Esta opinión no surge únicamente de percepciones personales ni de lo que circula en redes. Forma parte de una investigación de campo en la que pude ver cómo estos discursos se filtran a la vida cotidiana. No como una elección libre, sino como una expectativa constante. Lo que parece una decisión de consumo, muchas veces esconde tensiones, culpas o renuncias. Cuidarse, en muchos casos, no es una posibilidad o deseo: es una presión social.

Porque el problema no es querer vivir mejor. El problema es que las marcas e instituciones nos venden el bienestar como si fuera únicamente una decisión individual, cuando en realidad son ellos quienes tienen los medios, el poder y la responsabilidad de facilitar esas elecciones. No basta con campañas emocionales y más productos ecológicos: hacen falta accesibilidad, políticas públicas reales y más honestidad. El cuidado y la ecología no deberían ser un lujo ni una prueba de mérito.

¿Consumimos saludable porque nos sentimos responsables de nuestro cuerpo? ¿O porque no hacerlo nos haría sentir fuera de lugar? ¿Compramos ecológico por convicción? ¿O por miedo a ser señaladas como quienes no entendieron cómo se debe vivir hoy?

Artista: ME LATA, 2022, Barcelona, España. Técnica:
Latas recicladas pintadas a mano con pincel y aerosol.

Uno de los hallazgos que más me marcó fue comprobar cómo el discurso de bienestar, presentado como neutro y positivo, puede convertirse en una forma de control moral y exclusión simbólica. Especialmente hacia los cuerpos de las mujeres, donde el autocuidado ya no es deseo, sino deber. Donde no solo se espera que una se cuide, sino que lo haga con conciencia, estética y constancia. El resultado es una violencia suave, que no se nombra pero que organiza la autoexigencia y la culpa.
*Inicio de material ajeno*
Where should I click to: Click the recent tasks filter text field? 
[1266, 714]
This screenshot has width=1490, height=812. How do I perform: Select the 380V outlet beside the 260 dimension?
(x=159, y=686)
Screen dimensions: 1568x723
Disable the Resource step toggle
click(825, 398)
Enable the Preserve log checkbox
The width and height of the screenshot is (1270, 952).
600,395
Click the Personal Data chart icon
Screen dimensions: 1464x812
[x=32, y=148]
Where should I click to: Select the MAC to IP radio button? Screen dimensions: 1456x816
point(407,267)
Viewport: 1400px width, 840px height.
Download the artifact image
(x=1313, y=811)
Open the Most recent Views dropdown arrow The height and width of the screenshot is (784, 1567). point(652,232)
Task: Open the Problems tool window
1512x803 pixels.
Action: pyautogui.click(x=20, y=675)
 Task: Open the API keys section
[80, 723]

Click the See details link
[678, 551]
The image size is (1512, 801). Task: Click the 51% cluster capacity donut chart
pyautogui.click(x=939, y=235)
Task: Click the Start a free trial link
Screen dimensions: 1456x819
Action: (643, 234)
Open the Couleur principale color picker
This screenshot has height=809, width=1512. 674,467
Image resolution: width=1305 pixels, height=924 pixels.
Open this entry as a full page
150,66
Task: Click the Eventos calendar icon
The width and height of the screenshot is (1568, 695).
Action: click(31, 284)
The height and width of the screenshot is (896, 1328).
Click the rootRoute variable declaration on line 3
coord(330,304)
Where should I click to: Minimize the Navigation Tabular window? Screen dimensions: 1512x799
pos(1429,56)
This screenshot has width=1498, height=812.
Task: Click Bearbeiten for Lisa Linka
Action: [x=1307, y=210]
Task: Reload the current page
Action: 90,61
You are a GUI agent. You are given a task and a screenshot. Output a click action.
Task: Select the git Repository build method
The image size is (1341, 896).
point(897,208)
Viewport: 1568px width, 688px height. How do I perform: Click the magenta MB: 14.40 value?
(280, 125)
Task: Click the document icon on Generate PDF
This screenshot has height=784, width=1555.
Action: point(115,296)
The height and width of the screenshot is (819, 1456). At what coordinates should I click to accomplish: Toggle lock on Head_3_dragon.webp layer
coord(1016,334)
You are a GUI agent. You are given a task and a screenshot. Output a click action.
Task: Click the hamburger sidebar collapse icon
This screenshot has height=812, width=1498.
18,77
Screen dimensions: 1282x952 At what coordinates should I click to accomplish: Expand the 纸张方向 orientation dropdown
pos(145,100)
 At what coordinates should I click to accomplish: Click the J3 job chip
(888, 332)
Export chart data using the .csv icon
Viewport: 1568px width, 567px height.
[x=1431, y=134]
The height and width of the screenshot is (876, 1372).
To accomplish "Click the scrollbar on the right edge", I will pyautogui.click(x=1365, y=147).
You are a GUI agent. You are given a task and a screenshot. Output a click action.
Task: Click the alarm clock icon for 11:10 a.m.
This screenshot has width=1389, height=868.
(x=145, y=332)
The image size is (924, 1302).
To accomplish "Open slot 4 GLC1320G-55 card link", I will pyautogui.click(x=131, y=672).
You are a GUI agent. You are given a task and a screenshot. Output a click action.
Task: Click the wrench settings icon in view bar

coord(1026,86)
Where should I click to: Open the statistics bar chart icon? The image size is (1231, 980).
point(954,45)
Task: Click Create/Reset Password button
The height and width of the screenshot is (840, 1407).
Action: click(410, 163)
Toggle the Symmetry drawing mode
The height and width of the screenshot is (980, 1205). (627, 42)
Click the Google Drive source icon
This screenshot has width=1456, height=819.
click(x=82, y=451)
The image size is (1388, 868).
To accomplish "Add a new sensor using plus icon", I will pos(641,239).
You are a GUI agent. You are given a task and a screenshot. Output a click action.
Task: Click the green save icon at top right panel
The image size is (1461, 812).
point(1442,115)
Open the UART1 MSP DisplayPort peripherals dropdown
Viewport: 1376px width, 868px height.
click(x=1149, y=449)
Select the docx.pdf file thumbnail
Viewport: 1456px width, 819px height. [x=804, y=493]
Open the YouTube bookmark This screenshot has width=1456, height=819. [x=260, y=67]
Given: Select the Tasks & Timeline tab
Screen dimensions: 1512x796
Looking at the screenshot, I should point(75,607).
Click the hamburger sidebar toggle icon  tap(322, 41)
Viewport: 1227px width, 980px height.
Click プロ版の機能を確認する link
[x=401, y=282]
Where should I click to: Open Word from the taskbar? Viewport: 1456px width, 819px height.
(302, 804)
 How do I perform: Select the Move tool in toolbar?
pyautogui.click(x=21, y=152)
Tina, una de las mujeres que entrevisté, atravesaba un cáncer metastásico. Me habló de la culpa que sentía: por no haber comido más sano, por no haber cuidado su cuerpo. Como si su enfermedad fuera consecuencia directa de sus excesos de consumo. Aunque cada historia es única, este tipo de relatos se repite más de lo que imaginamos. Muchas personas experimentan una forma de malestar silencioso, la sensación de que si algo va mal en su salud o en su vida, es porque no hicieron lo suficiente. Esa es una de las paradojas del discurso del bienestar, puesto que en lugar de ofrecer alivio o contención, puede reforzar la autoexigencia y la culpa. Por eso, necesitamos reflexionar sobre las condiciones reales que muchas veces dificultan el cuidado cotidiano.

A poco más de cinco años de la pandemia, conviene mirar con claridad el discurso del bienestar que se ha instalado como respuesta automática a las crisis. Ya no es solo una tendencia; es una narrativa que moldea políticas, hábitos y hasta emociones. En Guadalajara, por ejemplo, ya se proyecta un futuro con visión al 2050 centrado en el bienestar. Pero ¿qué entendemos por bienestar cuando dejamos fuera las condiciones materiales, los contextos desiguales o los cuidados compartidos?

Aspirar a vivir mejor no es el problema. El problema surge cuando el bienestar se vuelve un ideal abstracto, y una expectativa constante que no contempla los límites concretos de cada persona. Especialmente cuando se presenta como un objetivo individual, desvinculado de lo colectivo.

Hablar de bienestar y sustentabilidad no debe reducirse a estilos de vida. Implica hablar de acceso, de tiempo, de recursos económicos, y la posibilidad real de elegir. La construcción del bienestar no puede únicamente justificar nuestros deseos, sino que debe aspirar a ser un proyecto colectivo que no sea antropocéntrico.

Tal vez se trata de eso: de imaginar un bienestar que no agote ni excluya a la naturaleza. Que no culpabilicé al otro. Un bienestar que, más que imponerse como modelo, se pregunte por las condiciones necesarias para que todos logremos cuidarnos y estar bien.